#### To do:
Echo the records from the line containing "Select the Dialpad grid icon in sidebar" through the line containing "(x=37, y=329)", inclusive of both lines. Leave the pictures out of your answer.

#### Data entries:
* Start *

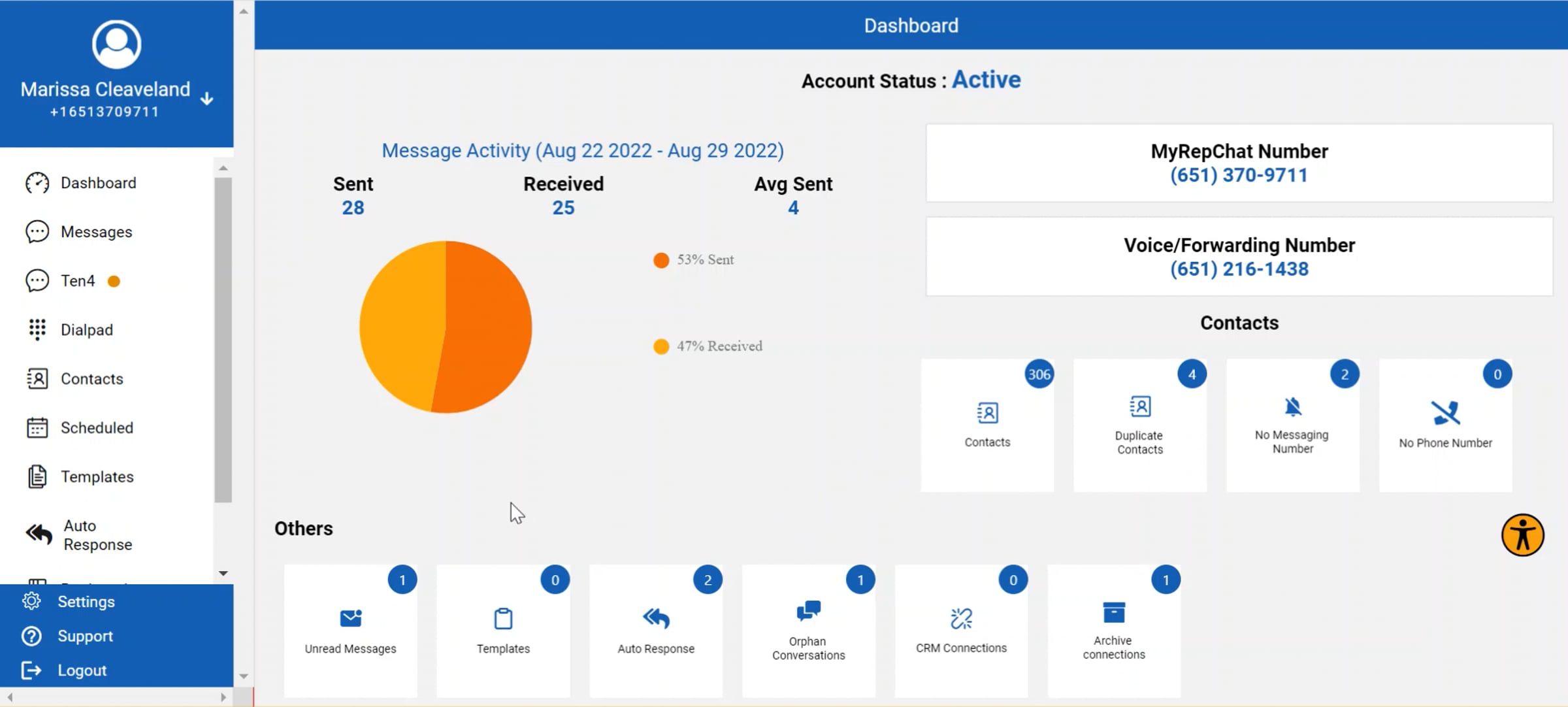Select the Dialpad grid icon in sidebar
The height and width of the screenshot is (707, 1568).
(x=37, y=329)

* End *
* Start *

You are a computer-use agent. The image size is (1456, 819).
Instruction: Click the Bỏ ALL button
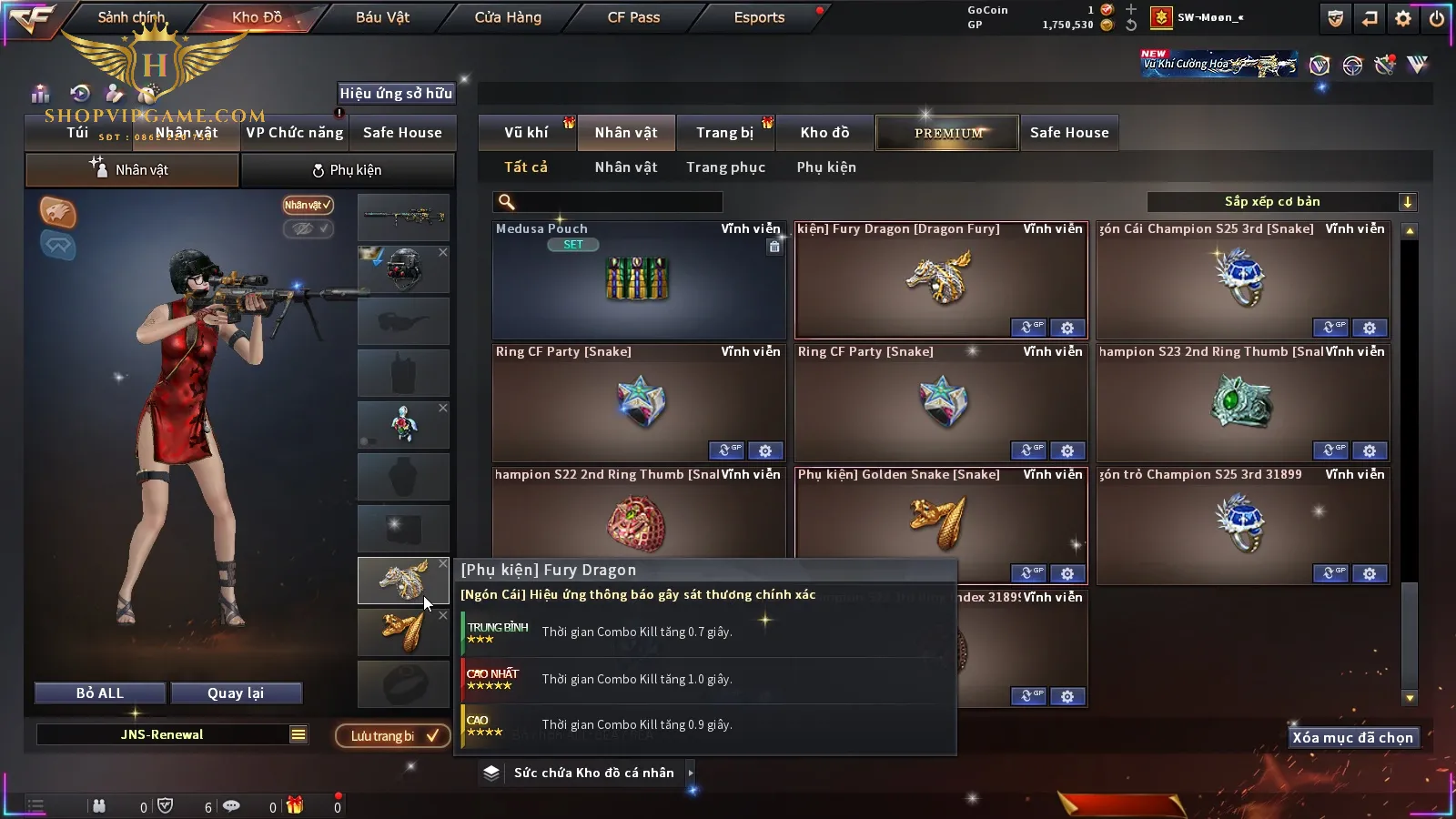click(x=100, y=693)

* End *
* Start *

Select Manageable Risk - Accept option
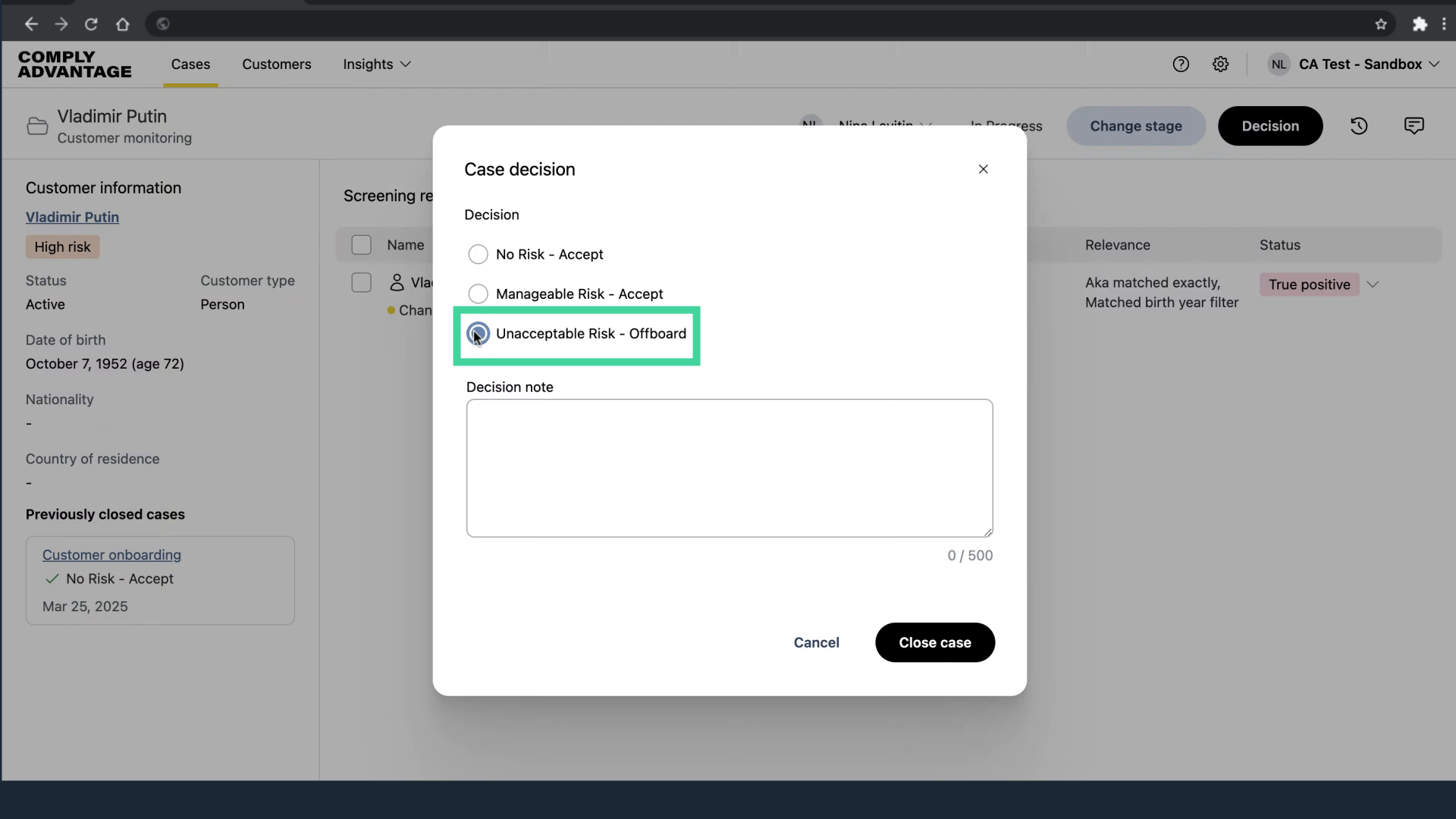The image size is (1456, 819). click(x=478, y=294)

* End *

#### Result for this exercise:
Select the Dialpad grid icon in sidebar
The height and width of the screenshot is (707, 1568).
(x=37, y=329)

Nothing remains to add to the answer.